Obermayer German Jewish History Award
Walter Ott
Münsingen-Buttenhausen, Baden-Württemberg
It was in 1973, when the castle outside Buttenhausen was being renovated, that Walter Ott's home became a temporary storage place for chests and boxes belonging to the city—some of which, he discovered, contained eye-opening documents like a letter from Baron von Liebenstein, inaugurating the town’s 200-year-old Jewish history.
“I was impressed with that history. It was taboo,” says Ott, who was born in 1928 near Stuttgart and spent most of his life working as a farmer. “The subject wasn’t talked about in Buttenhausen; it was new to me. So I asked people, ‘Why don’t you speak any more about the Jewish community?’ and they answered, ‘Oh, it was so long ago.’ This is a small village and no one wanted to talk, but the truth is that three-fourths of the citizens here were Nazis.”
With the material he found in the boxes, and later in the town archives, Ott sorted and catalogued Buttenhausen’s history into a first-ever Jewish archive—from 1787, when the first 25 Jewish families were granted the right to settle in Buttenhausen, to the residents’ deportations to Theresienstadt, Auschwitz and other concentration camps in the final years of the war. (Located in a remote part of the Swabian Alps, Buttenhausen was used as a collection point for Jews deported from across Germany, before their shipment to the camps). A father of five, and the manager of a former royal family’s 1,000-acre estate, Ott turned his house into a cluttered “chaos” of documents as he worked nights and Sundays to compile the untold chapter of his town’s past.
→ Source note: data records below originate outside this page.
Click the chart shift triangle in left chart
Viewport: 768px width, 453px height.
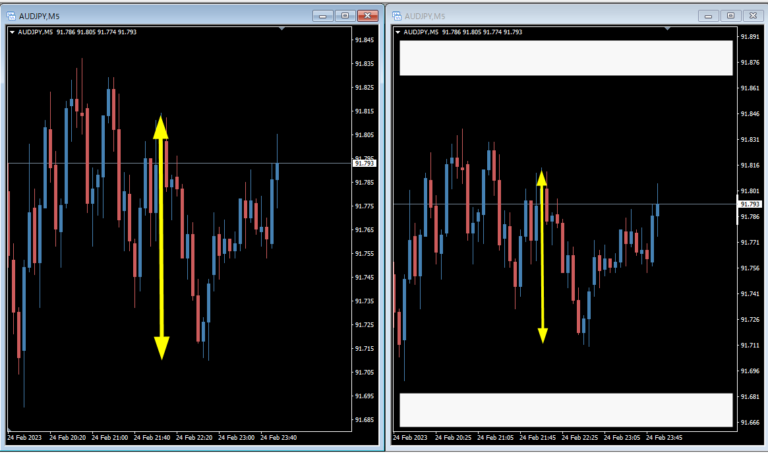(x=284, y=29)
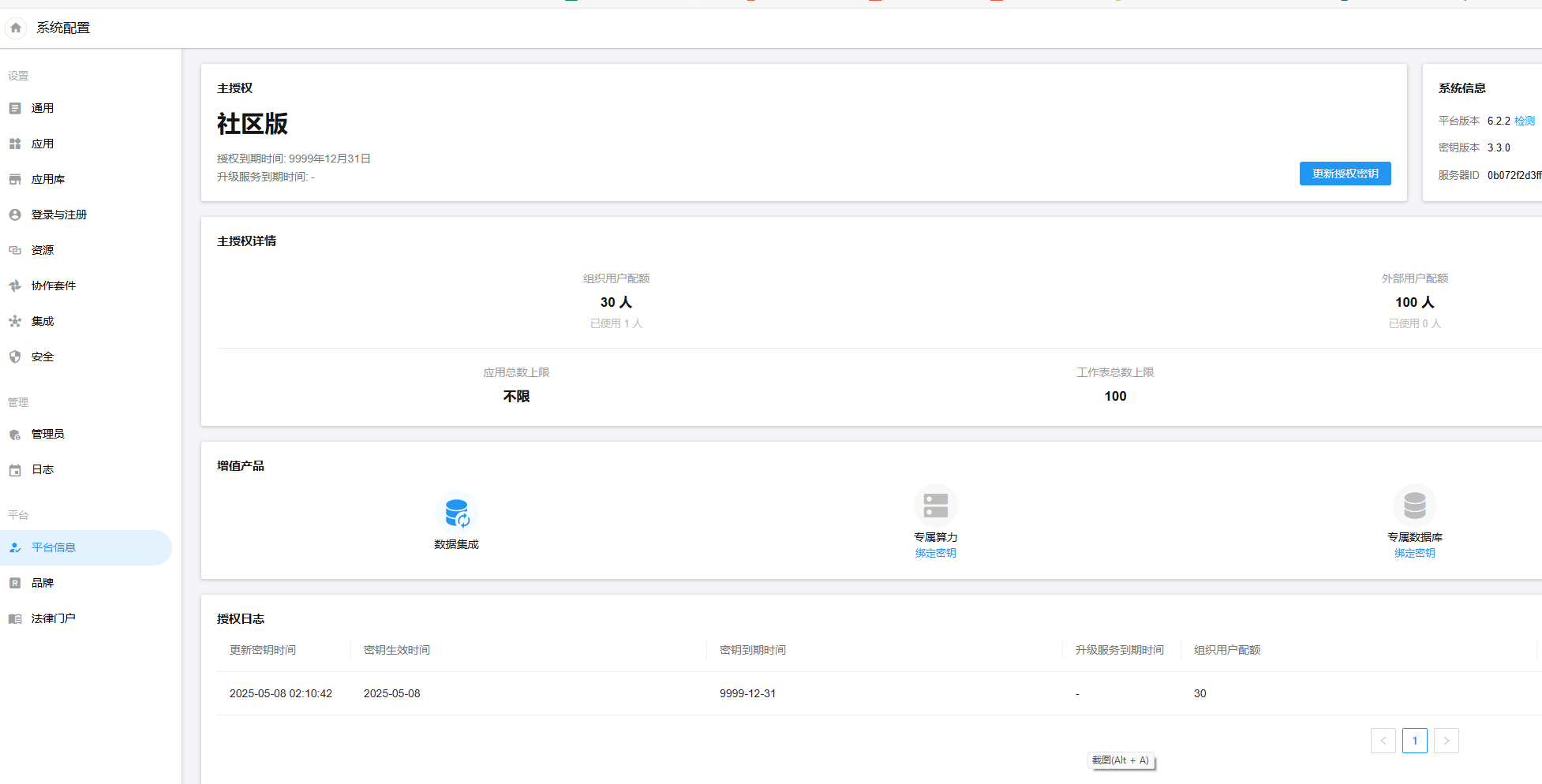Image resolution: width=1542 pixels, height=784 pixels.
Task: Click the 应用 sidebar icon
Action: click(15, 144)
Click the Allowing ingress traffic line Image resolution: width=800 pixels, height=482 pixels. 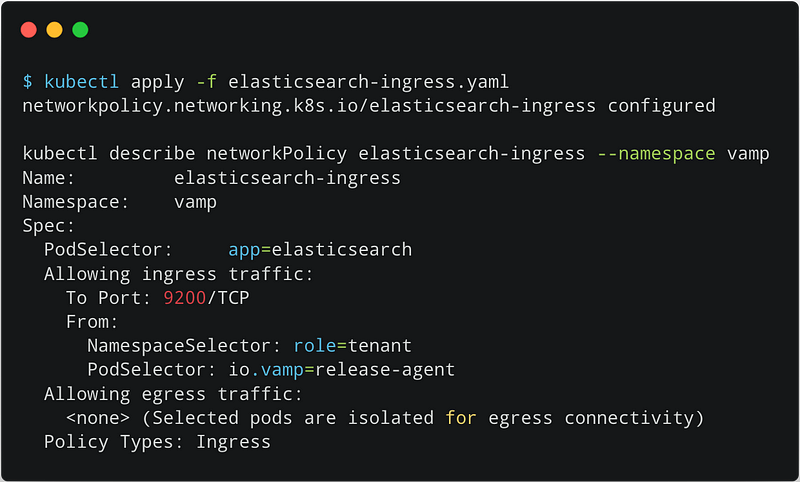point(179,274)
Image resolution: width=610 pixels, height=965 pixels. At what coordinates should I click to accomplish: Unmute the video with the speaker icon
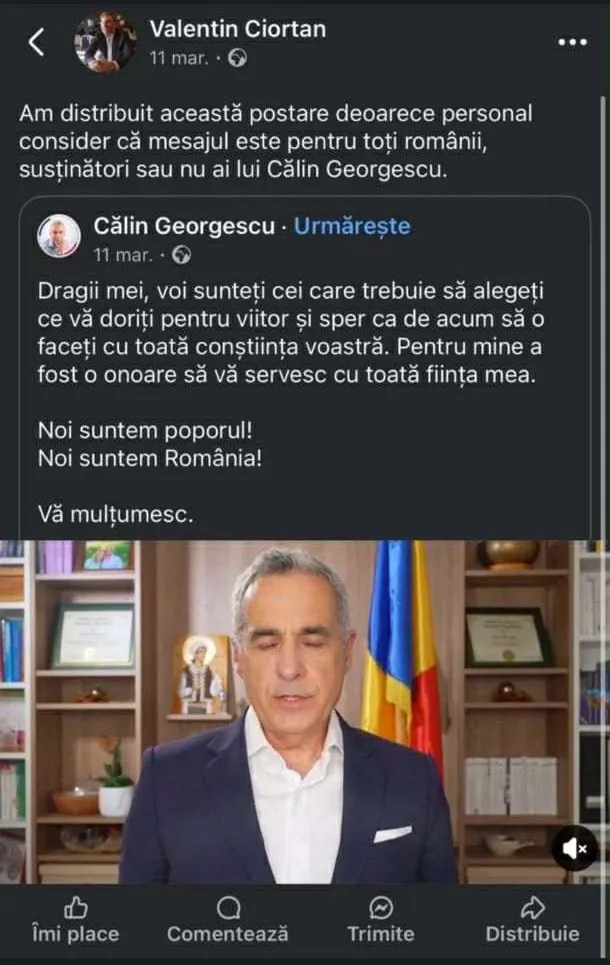coord(574,849)
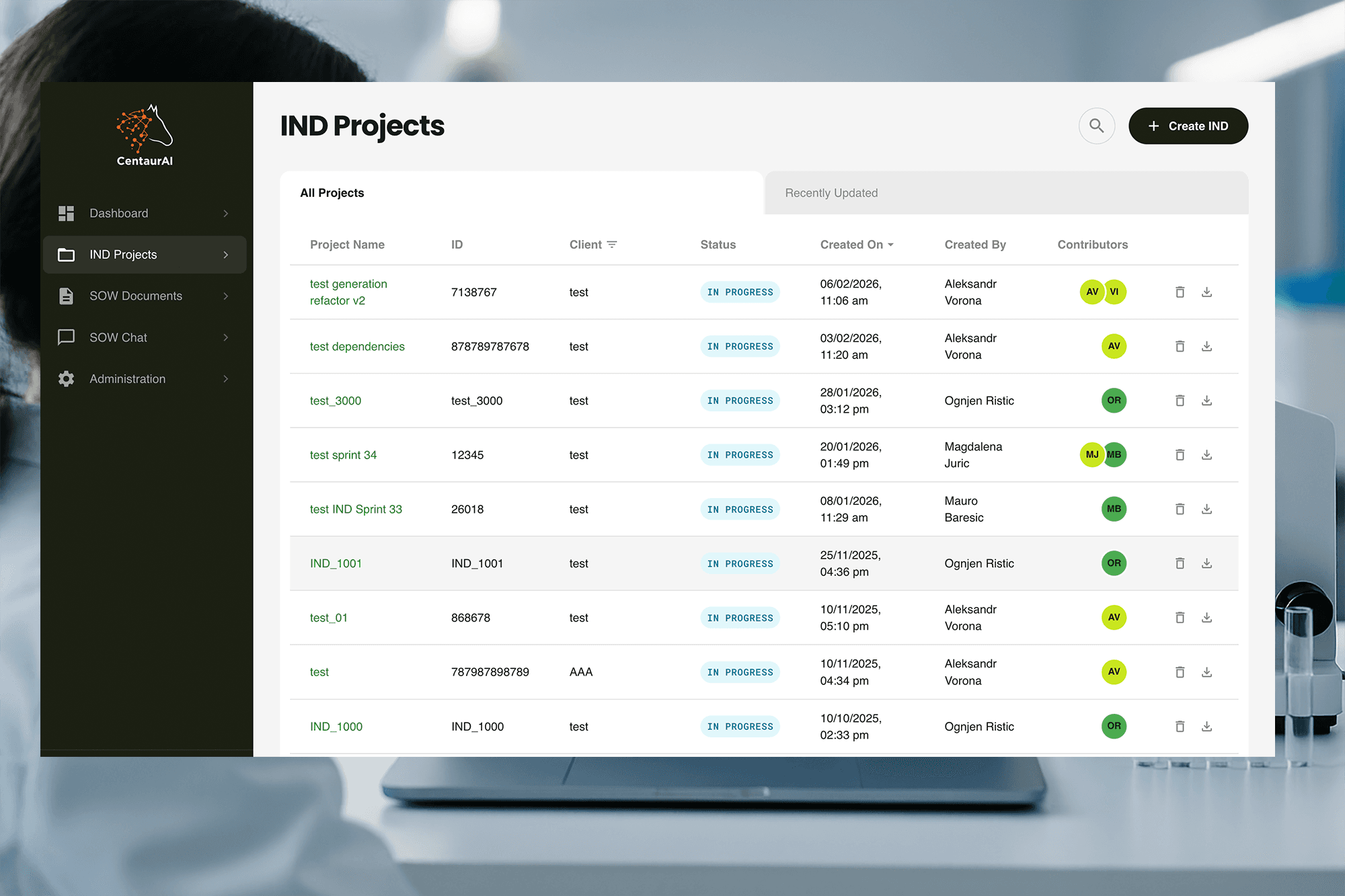
Task: Switch to the Recently Updated tab
Action: click(x=831, y=193)
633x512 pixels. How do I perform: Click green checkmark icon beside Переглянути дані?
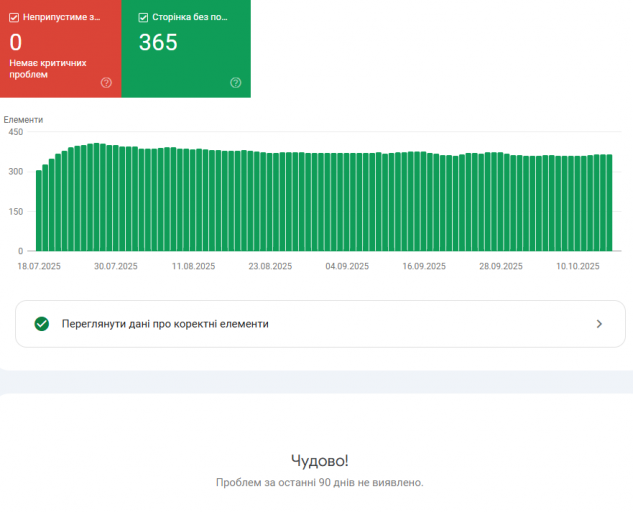click(42, 324)
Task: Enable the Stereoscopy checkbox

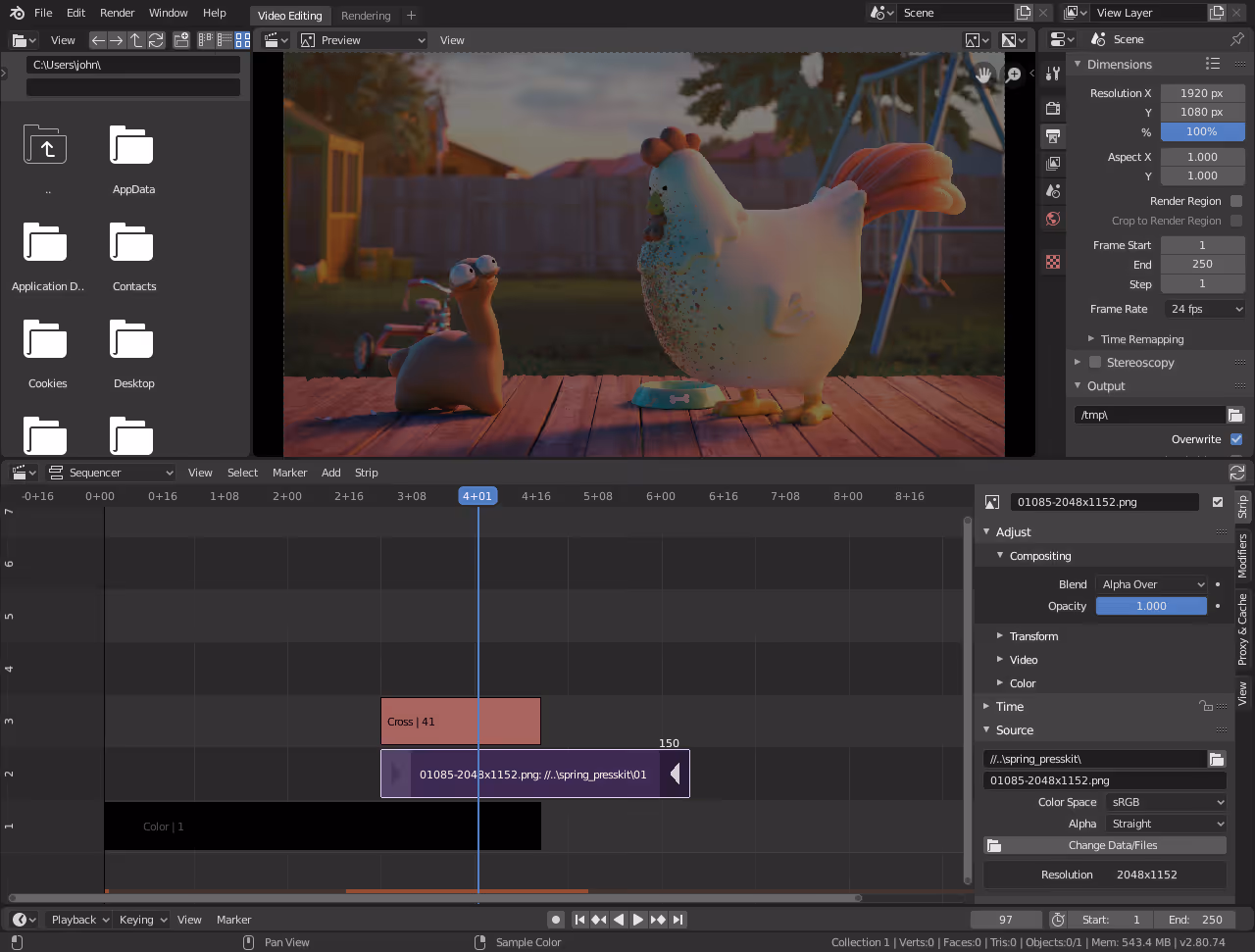Action: pos(1094,362)
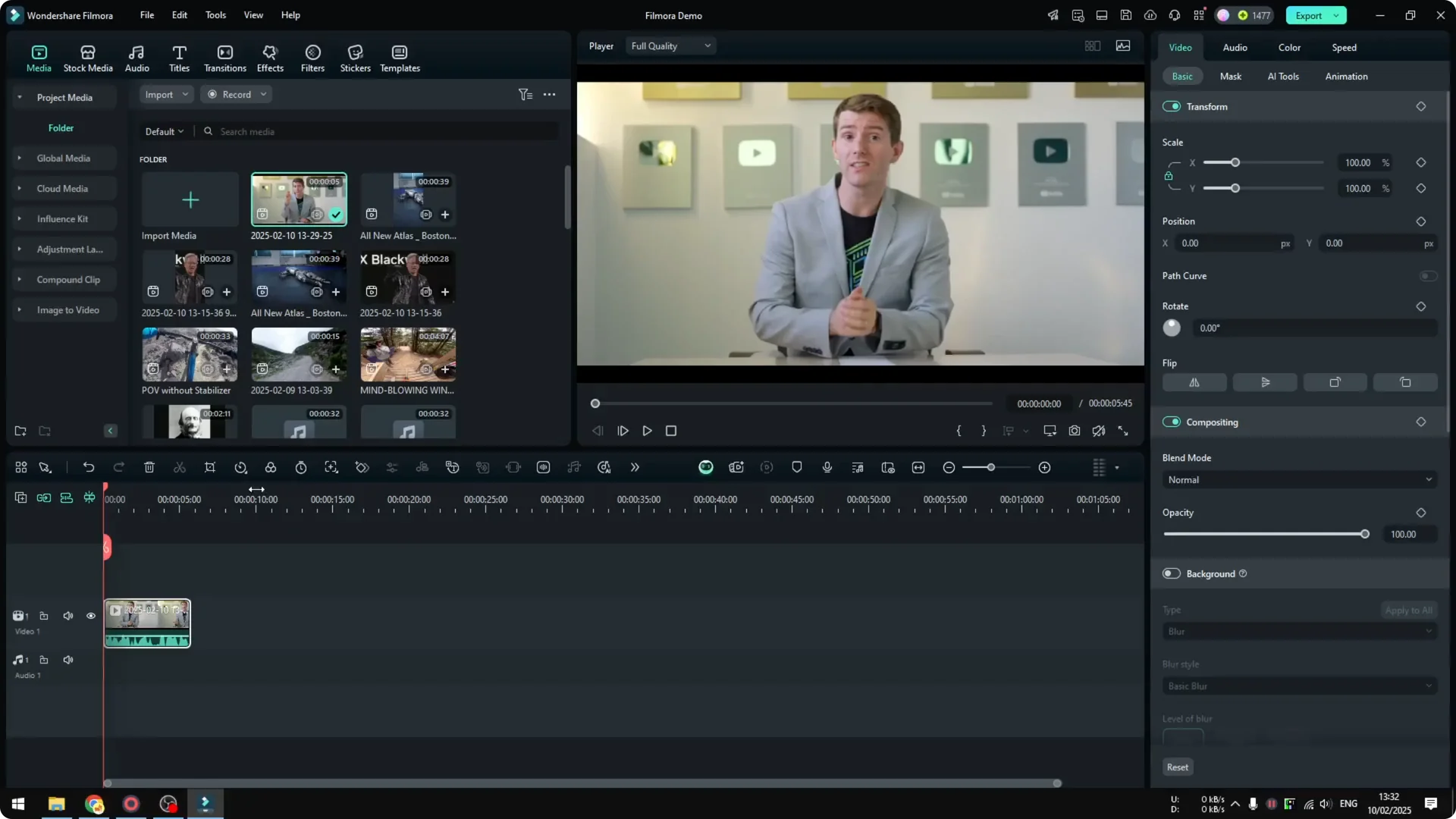Viewport: 1456px width, 819px height.
Task: Switch to the Color tab
Action: click(x=1289, y=47)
The result: Buttenhausen now has a Jewish museum, established by Ott, where to this day the 81-year-old works guiding visitors, from school children to ex-soldiers, explaining to them the history and traditions that the Jews left behind.
Not only that, he has worked alongside his children to restore the town’s Jewish cemetery—which had been left to decay ever since the gravestones were broken and overturned on Kristallnacht—and has organized exhibitions for young people to learn details about the local crimes of the Third Reich.
“When I started my research and began to restore the cemetery, people in the town didn’t support me. They said they didn’t want to see that. They had shut off their memories and they couldn’t remember the history,” says Ott. “That’s why it’s important—it’s necessary—that the young people come and learn about the Jewish history of Buttenhausen. Now residents thank me for having made the exhibitions. School classes come, they see original documents and photographs of the former Jewish community, and that’s especially important for me.”
As a boy, Ott joined the Hitler Youth and studied farming during the Second World War. His father, who worked for the railways, was ardently against the Nazi regime but Ott’s older brother, who specialized in radio transmission, went at 19 with the Wehrmacht to Russia and died at Stalingrad. After the war, Ott got hired to work in agriculture in Buttenhausen, and as early as 1956 he encountered written references to the town’s vanished Jewish community. However, it wasn’t until the town castle was restored and its trove of historical documents showed up in boxes at his house that Ott realized his mission.
“As he studied the documents, Walter came to know the names of Jewish families that had lived in Buttenhausen for centuries. But when he asked questions and word of his studies spread through the village, the mayor tried to keep him from researching the history,” recalls Donald Harrison of San Diego, California. “‘What I am doing is my personal, private interest and it shouldn’t bother you,’ he told the mayor, and he continued to work. In a broader sense, Walter Ott is of pivotal importance in keeping alive the memory of a significant former Jewish community in southwestern Germany.” In addition to restoring the town’s abandoned Jewish cemetery, Ott collected family relics and worked tirelessly to reconnect with the descendants of Buttenhausen’s Jews—many of whom have visited with their families from across the globe. Ott contacted archives at Auschwitz, and in Berlin and Israel; a German television station made a documentary about his efforts, called “Of Men and Stones.”
In 1997, in Stuttgart, Ott was awarded the Otto Hirsch Memorial Medallion in honor of the former leader of Württemburg’s Jewish community and head of a nationwide organization which represented German Jews who disappeared during the Nazi era.
Nowadays, school children and German soldiers from around the region are brought to the Buttenhausen Jewish museum and taught about their difficult past—so that “they can see how it really was.”
“These were citizens from Buttenhausen whom I rediscovered,” Ott says. “This was a community until 1933, and then everything ended. It was so hard, so hard, when the old Jews from Buttenhausen, who escaped in Nazi times, came back and were interviewed and talked about their experience. For me, the worst about Buttenhausen was that it was a sort of ‘middle camp’ where Jews from across the country, from Karlsruhe to Munich, were brought before being put on their final deportation to their deaths. It was a collecting ground from the big cities.”
And what does the new generation make of Ott’s work? “Many ask, ‘Why have my parents not talked to me about this time?’” he says. “The subject in many families wasn’t discussed. It’s very important that young people come on their own. They take photos. They talk in small circles. They’re interested.”